- Directed by: Adam Sjöberg Seanne Winslow
- Written by: Adam Sjöberg Seanne Winslow
- Produced by: Adam Sjöberg Seanne Winslow David Jacobson
- Starring: Rami Zahar Rupert Fennessy
- Cinematography: Nicholas Bupp
- Edited by: Samuel Stewart
- Production company: Required Reading
- Release date: 2021;
- Running time: 100 minutes
- Country: Oman
- Language: Arabic

= The Falconer (film) =

The Falconer is a 2021 Omani adventure drama film written and directed by Adam Sjöberg and Seanne Winslow and starring Rami Zahar and Rupert Fennessy.

==Plot==
Tariq and Cai are two best friends who work at a zoo.
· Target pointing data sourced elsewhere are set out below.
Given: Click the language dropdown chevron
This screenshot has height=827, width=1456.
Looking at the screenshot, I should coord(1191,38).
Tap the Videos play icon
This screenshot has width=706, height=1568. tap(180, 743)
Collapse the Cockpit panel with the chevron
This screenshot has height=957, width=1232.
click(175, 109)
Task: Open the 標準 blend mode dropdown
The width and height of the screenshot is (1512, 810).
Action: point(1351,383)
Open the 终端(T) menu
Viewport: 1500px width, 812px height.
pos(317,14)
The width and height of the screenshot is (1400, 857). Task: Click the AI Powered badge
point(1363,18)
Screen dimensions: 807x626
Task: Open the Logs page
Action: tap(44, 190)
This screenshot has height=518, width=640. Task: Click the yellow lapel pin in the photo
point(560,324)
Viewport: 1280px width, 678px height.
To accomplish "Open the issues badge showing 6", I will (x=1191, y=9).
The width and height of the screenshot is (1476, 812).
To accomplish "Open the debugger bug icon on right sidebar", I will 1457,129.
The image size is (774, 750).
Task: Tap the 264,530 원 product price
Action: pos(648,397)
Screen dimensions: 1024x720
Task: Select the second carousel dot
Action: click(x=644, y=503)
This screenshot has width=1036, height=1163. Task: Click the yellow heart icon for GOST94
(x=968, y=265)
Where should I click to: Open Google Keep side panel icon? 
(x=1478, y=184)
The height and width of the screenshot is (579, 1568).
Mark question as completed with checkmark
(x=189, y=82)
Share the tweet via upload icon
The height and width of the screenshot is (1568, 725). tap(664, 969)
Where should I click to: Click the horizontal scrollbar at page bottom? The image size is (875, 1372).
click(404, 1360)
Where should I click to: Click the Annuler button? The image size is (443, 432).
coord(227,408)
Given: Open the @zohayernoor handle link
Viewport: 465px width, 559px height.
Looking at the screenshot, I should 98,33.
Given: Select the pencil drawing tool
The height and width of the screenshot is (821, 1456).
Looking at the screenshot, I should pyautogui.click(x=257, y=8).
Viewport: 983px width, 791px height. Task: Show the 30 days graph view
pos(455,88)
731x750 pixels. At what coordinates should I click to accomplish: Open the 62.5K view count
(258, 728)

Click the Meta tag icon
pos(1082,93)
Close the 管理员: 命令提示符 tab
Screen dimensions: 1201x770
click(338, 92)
Their friendship deteriorates when Tariq decides to sell animals to the smugglers on whose money he plans to save his sister from an abusive marriage.

==Cast==
- Rami Zahar as Tariq
- Rupert Fennessy as Cai
- Khamis al-Rawahi as Mohammed
- Noor al-Huda as Alia
- Fouad al-Hinai as Ahmed
- Abu Jinah as Abu Jinah
- Amjad Meer as Faris
- Fatma Mirza as Tutu
- Hilal al-Jabri as Hilal
- Raid al-Amari as Mo

==Reception==
On Rotten Tomatoes, the film has an approval rating of 100 percent based on reviews from 5 critics, with an average rating of 7.3/10.

Angie Han of The Hollywood Reporter wrote "A thoughtful, if overly restrained, exploration of cultural differences between two friends".

Ali Arkani of Film Threat called it "a relatable experience where compassion and trust become the universal language of the cosmos".